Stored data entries
============================================================

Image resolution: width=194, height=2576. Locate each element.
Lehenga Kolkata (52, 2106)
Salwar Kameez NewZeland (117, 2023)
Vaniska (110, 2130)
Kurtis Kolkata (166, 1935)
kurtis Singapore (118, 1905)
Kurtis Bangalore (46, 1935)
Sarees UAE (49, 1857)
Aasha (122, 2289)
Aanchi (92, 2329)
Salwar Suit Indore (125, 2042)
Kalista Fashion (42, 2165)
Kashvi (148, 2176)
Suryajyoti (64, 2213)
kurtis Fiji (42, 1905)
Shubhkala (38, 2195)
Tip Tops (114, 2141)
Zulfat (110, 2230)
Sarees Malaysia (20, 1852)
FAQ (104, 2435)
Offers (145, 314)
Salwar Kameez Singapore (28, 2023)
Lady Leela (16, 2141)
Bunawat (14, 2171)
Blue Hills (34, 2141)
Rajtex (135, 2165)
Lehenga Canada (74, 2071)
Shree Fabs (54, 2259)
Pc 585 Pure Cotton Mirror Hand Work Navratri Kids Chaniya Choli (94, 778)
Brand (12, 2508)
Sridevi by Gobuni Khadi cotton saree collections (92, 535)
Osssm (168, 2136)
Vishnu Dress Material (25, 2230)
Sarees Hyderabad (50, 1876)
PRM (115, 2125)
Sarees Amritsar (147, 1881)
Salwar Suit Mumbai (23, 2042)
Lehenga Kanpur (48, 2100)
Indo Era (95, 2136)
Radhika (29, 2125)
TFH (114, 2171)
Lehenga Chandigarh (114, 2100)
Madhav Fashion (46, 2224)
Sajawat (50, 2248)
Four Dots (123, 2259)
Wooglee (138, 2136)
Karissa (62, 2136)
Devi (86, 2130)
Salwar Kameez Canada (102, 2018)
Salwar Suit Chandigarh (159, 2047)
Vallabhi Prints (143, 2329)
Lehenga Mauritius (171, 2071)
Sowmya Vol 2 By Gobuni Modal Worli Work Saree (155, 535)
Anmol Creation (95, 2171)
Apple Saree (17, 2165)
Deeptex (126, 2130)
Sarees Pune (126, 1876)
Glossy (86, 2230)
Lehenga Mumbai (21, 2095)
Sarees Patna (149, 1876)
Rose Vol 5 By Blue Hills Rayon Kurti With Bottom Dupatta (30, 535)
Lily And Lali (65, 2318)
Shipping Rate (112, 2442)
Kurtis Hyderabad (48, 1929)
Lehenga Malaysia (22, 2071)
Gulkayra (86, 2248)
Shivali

============================================================

* [Exercise details] Given the records above, return exactly the lines starting at the line containing "Salwar Kameez NewZeland (117, 2023)" and ending at the line containing "kurtis Fiji (42, 1905)", including both.

* [Task response]
Salwar Kameez NewZeland (117, 2023)
Vaniska (110, 2130)
Kurtis Kolkata (166, 1935)
kurtis Singapore (118, 1905)
Kurtis Bangalore (46, 1935)
Sarees UAE (49, 1857)
Aasha (122, 2289)
Aanchi (92, 2329)
Salwar Suit Indore (125, 2042)
Kalista Fashion (42, 2165)
Kashvi (148, 2176)
Suryajyoti (64, 2213)
kurtis Fiji (42, 1905)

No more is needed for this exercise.